[START]

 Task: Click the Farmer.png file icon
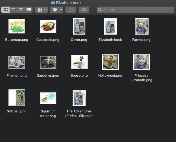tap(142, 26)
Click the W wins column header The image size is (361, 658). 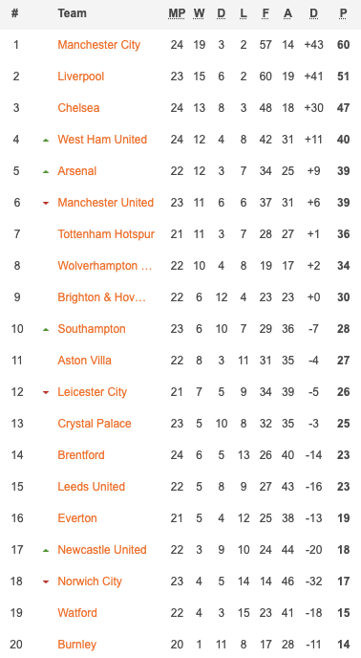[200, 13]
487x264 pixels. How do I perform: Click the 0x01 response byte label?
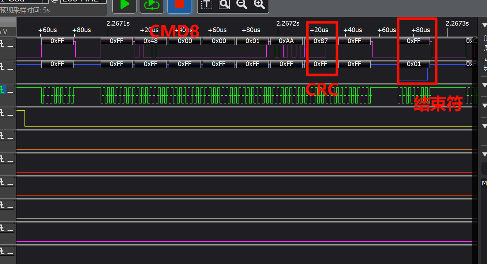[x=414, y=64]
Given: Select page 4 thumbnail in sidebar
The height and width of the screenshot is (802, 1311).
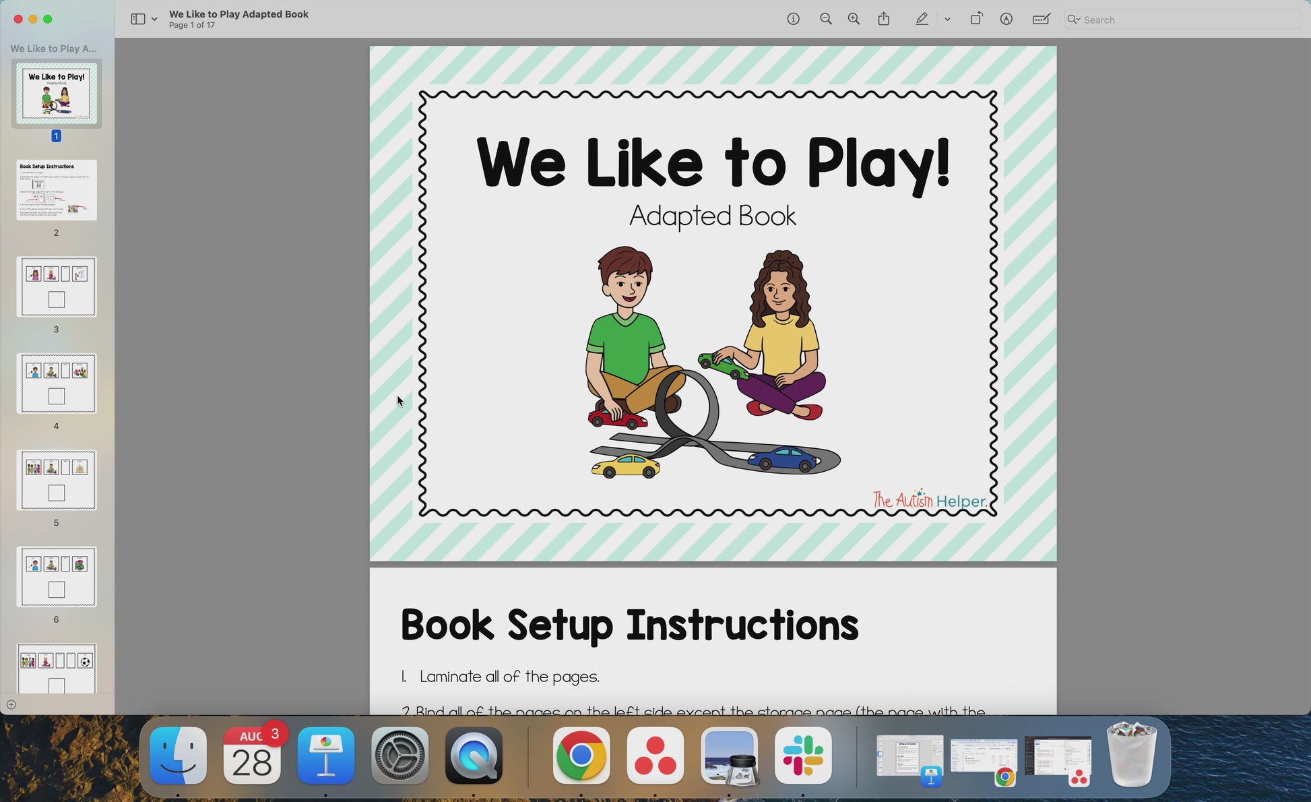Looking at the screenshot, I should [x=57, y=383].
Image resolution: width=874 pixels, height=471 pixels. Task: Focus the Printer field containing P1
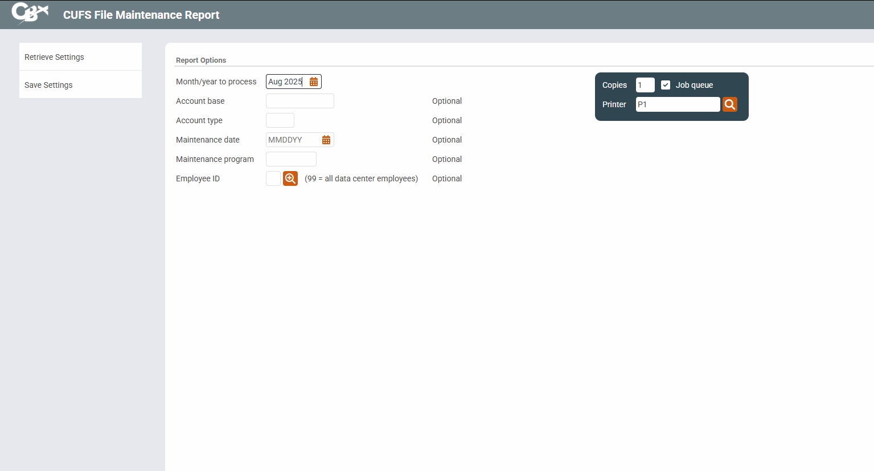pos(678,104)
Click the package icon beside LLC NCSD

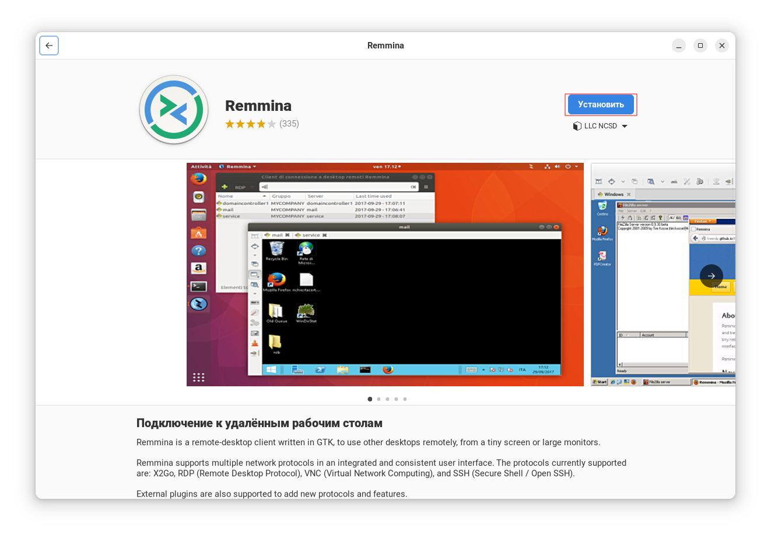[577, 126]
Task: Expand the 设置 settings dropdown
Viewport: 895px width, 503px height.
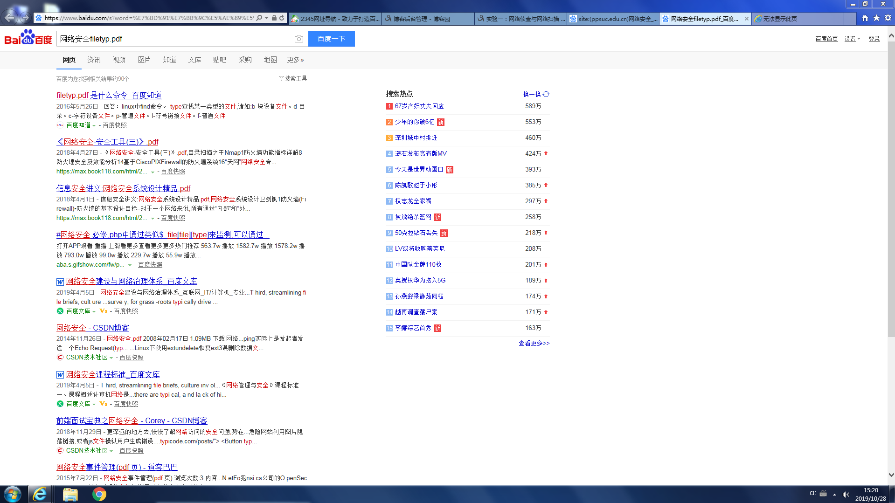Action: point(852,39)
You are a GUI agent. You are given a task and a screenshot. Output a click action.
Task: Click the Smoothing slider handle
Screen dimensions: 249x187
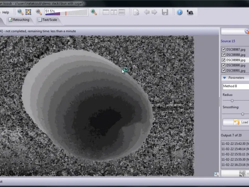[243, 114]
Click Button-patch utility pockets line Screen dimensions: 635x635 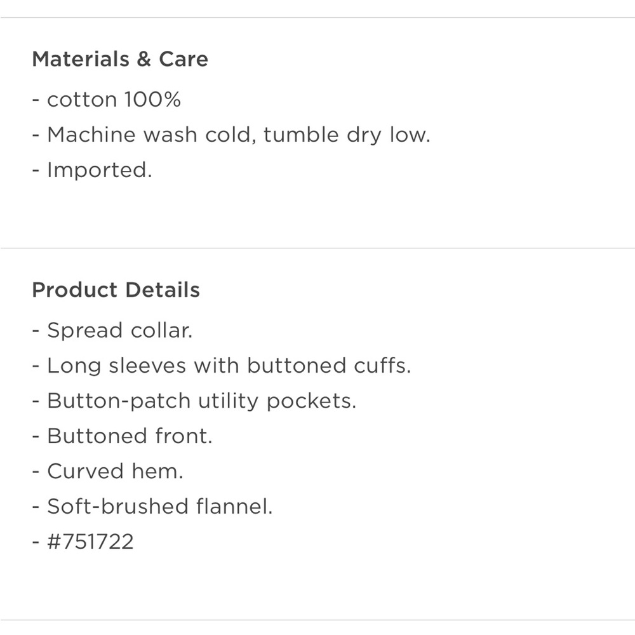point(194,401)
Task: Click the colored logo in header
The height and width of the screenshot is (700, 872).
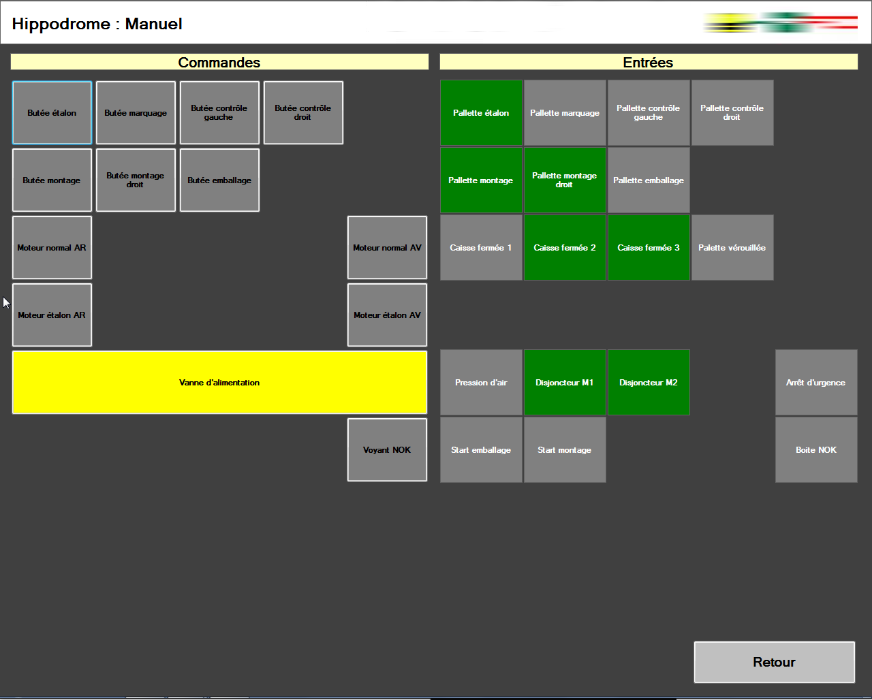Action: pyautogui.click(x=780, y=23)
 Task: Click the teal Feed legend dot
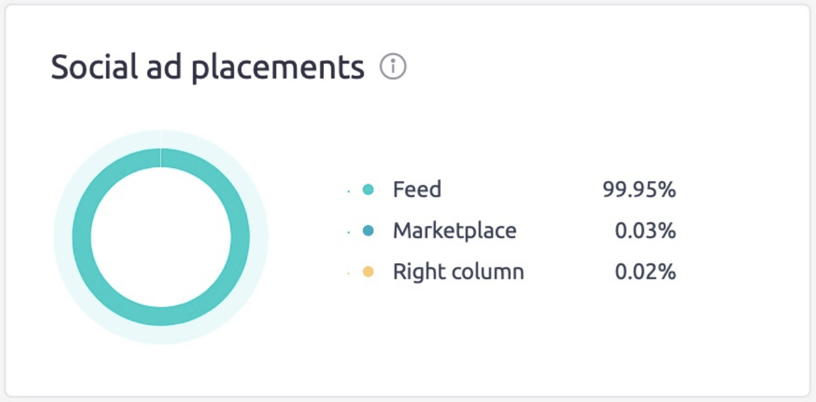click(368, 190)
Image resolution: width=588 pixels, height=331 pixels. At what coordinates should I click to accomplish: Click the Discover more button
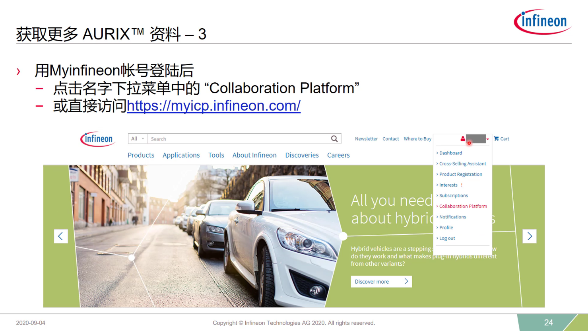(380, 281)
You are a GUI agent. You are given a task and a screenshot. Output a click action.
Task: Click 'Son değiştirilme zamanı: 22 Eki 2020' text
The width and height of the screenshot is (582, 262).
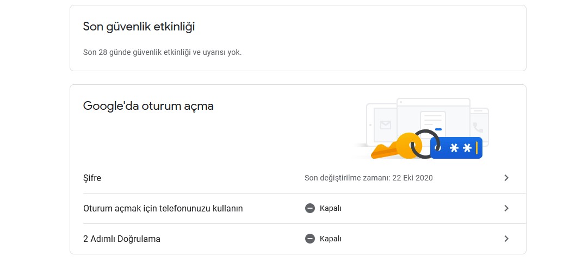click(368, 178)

[END]

▶ AIM:
Please reproduce the records from the line with "Image resolution: width=588" through the end of the records, requests included, and increase every coordinate in the answers by 91. Leave the pictures out.

▶ SOLUTION TO THIS PROBLEM:
Image resolution: width=588 pixels, height=331 pixels. At what coordinates should I click to accomplish: Click the Discover more button
(471, 372)
You are a GUI agent. You are given a task and a screenshot. Output a click action.
Task: Click 'Son değiştirilme zamanı: 22 Eki 2020' text
The width and height of the screenshot is (582, 262).
click(459, 269)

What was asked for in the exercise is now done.